What is perception in AI?

  • Perception is a process to interpret, acquire, select and then organize the sensory information that is captured from the real world.
    For example: Human beings have sensory receptors such as touch, taste, smell, sight and hearing. So, the information received from these receptors is transmitted to human brain to organize the received information.
  • According to the received information, action is taken by interacting with the environment to manipulate and navigate the objects.
  • Perception and action are very important concepts in the field of Robotics. The following figures show the complete autonomous robot.

  • autonomous robot

  • There is one important difference between the artificial intelligence program and robot. The AI program performs in a computer stimulated environment, while the robot performs in the physical world.
    For example:
    In chess, an AI program can be able to make a move by searching different nodes and has no facility to touch or sense the physical world.
    However, the chess playing robot can make a move and grasp the pieces by interacting with the physical world.

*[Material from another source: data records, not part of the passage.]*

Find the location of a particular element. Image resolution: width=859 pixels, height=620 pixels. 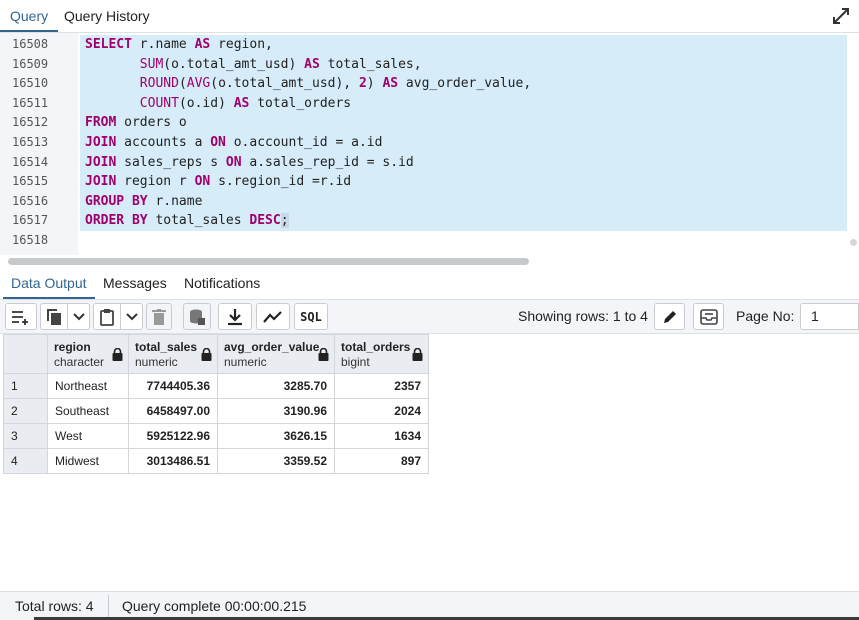

cell-total-sales: 7744405.36 is located at coordinates (173, 386).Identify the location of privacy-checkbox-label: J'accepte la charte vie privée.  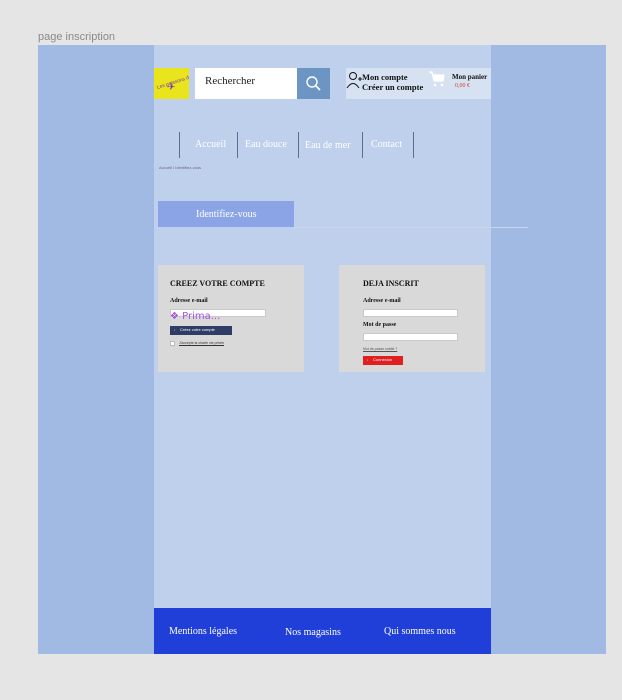
(202, 343).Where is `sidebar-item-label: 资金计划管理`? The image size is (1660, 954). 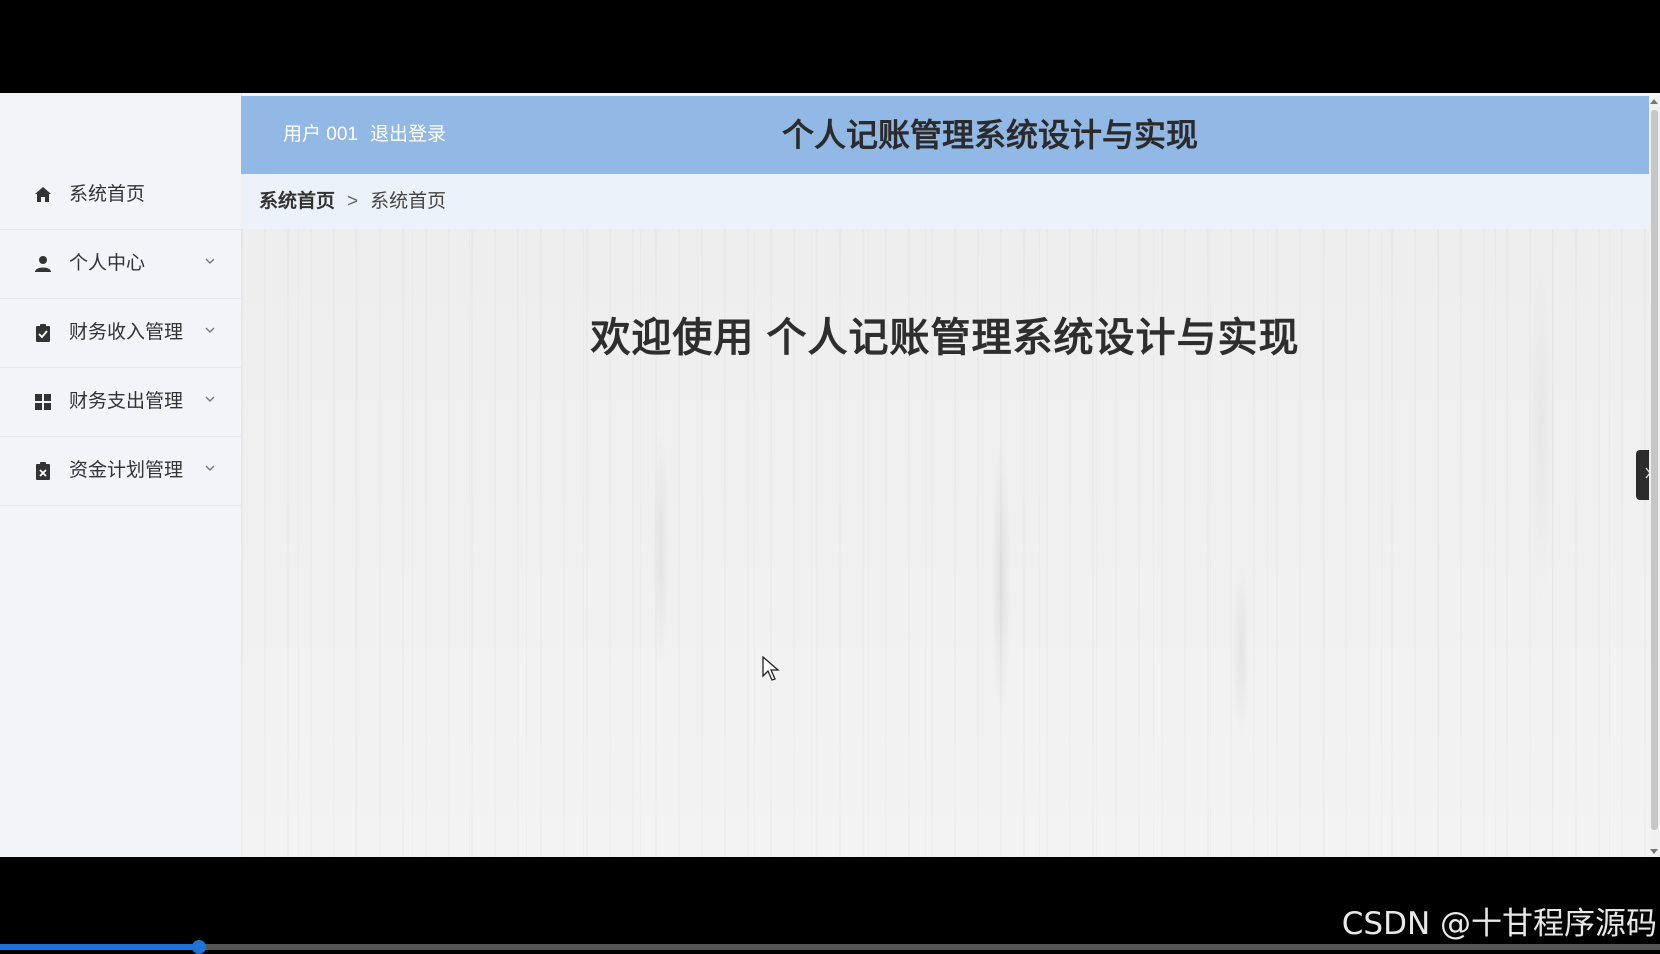
sidebar-item-label: 资金计划管理 is located at coordinates (126, 470).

Image formation in digital camera

Image formation is a physical process that captures object in the scene through lens and creates a 2-D image.
Let's understand the geometry of a pinhole camera shown in the following diagram.

geometry of pinhole camera

In the above figure, an optical axis is perpendicular to the image plane and image plane is generally placed in front of the optical center.
So, let P be the point in the scene with coordinates (X,Y,Z) and P' be its image plane with coordinates (x, y, z).

If the focal length from the optical center is f, then by using properties of similar triangles, equation is derived as,

-x/f = X/Z  so x = - fX/Z ..........................equation (i)
-y/f = -Y/Z so y = - fY/Z .........................equation (ii)

These equations define an image formation process called as perspective projection.

What is the purpose of edge detection?

  • Edge detection operation is used in an image processing.
  • The main goal of edge detection is to construct the ideal outline of an image.
  • Discontinuity in brightness of image is affected due to:
    i) Depth discontinuities
    ii) Surface orientation discontinuities
    iii) Reflectance discontinuities
    iv) Illumination.

3D-Information extraction using vision

Why extraction of 3-D information is necessary?

The 3-D information extraction process plays an important role to perform the tasks like manipulation, navigation and recognition. It deals with the following aspects:

1. Segmentation of the scene

  • The segmentation is used to arrange the array of image pixels into regions. This  helps to match semantically meaningful entities in the scene.
  • The goal of segmentation is to divide an image into regions which are homogeneous.
  • The union of the neighboring regions should not be homogeneous.
  • Thresholding is the simplest technique of segmentation. It is simply performed on the object, which has an homogeneous intensity and a background with a different intensity level and the pixels are partitioned depending on their intensity values.
2. To determine the position and orientation of each object

  • Determination of the position and orientation of each object relative to the observer is important for manipulation and navigation tasks.
    For example: Suppose a person goes to a store to buy something. While moving around he must know the locations and obstacles, so that he can make the plan and path to avoid them.
  • The whole orientation of image should be specified in terms of a three dimensional rotation.
3. To determine the shape of each and every object

  • When the camera moves around an object, the distance and orientation of that object will change but it is important to preserve the shape of that object.
    For example: If an object is cube, that fact does not change, but it is difficult to represent the global shape to deal with wide variety of objects present in the real world.
  • If the shape of an object is same for some manipulating tasks, it becomes easy to decide how to grasp that object from a particular place.
  • The object recognition plays most significant role to identify and classify the objects as an example only when the geometric shapes are provided with color and texture.
However, a question arises that, how should we recover 3-D image from the pinhole camera?

There are number of techniques available in the visual stimulus for 3D-image extraction such as motion, binocular stereopsis, texture, shading, and contour. Each of these techniques operates on the background assumptions about physical scene to provide interpretation.